What the task asks
The expected answer is the set of lines in the data below between the line holding "Task: Open 电脑管家 desktop shortcut" and the line holding "Edit the start date in company", inclusive, written out exactly.

Stored data entries
*** Block opens ***
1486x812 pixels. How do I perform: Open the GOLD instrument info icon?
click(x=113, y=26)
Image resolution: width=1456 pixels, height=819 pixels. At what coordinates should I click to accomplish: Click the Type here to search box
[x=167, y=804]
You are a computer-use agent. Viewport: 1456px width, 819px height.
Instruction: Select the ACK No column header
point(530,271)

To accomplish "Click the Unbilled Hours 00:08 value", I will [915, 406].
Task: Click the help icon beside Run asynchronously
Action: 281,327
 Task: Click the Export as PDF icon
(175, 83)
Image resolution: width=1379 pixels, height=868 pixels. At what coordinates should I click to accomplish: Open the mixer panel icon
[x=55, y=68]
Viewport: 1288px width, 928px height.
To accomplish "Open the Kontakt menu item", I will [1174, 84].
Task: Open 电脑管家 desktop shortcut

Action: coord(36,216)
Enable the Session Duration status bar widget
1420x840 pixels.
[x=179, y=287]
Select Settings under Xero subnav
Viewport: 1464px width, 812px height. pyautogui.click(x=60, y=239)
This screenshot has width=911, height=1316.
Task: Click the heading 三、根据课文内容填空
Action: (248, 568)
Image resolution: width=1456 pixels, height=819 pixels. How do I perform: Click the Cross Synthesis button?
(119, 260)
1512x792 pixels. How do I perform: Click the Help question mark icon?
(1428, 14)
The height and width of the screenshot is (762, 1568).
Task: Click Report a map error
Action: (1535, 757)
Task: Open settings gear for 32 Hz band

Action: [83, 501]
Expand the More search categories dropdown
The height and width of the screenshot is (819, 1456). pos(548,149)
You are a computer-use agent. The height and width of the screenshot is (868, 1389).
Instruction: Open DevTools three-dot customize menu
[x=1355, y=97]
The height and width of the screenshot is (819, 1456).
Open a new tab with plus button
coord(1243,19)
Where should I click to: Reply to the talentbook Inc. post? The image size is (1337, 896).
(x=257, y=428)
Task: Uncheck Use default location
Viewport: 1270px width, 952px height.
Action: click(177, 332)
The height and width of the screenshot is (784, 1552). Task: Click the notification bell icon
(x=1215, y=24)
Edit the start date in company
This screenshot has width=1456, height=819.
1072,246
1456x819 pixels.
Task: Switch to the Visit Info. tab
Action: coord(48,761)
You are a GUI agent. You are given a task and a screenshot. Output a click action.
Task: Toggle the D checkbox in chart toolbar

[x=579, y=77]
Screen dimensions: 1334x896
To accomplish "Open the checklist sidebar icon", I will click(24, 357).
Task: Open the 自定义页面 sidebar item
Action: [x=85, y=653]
*** Block closes ***
Result below
Task: Open 电脑管家 desktop shortcut

Action: coord(36,216)
Enable the Session Duration status bar widget
1420x840 pixels.
[x=179, y=287]
Select Settings under Xero subnav
Viewport: 1464px width, 812px height. pyautogui.click(x=60, y=239)
This screenshot has width=911, height=1316.
Task: Click the heading 三、根据课文内容填空
Action: (248, 568)
Image resolution: width=1456 pixels, height=819 pixels. How do I perform: Click the Cross Synthesis button?
(119, 260)
1512x792 pixels. How do I perform: Click the Help question mark icon?
(1428, 14)
The height and width of the screenshot is (762, 1568).
Task: Click Report a map error
Action: (1535, 757)
Task: Open settings gear for 32 Hz band

Action: [83, 501]
Expand the More search categories dropdown
The height and width of the screenshot is (819, 1456). pos(548,149)
You are a computer-use agent. The height and width of the screenshot is (868, 1389).
Instruction: Open DevTools three-dot customize menu
[x=1355, y=97]
The height and width of the screenshot is (819, 1456).
Open a new tab with plus button
coord(1243,19)
Where should I click to: Reply to the talentbook Inc. post? The image size is (1337, 896).
(x=257, y=428)
Task: Uncheck Use default location
Viewport: 1270px width, 952px height.
Action: click(177, 332)
The height and width of the screenshot is (784, 1552). Task: Click the notification bell icon
(x=1215, y=24)
Edit the start date in company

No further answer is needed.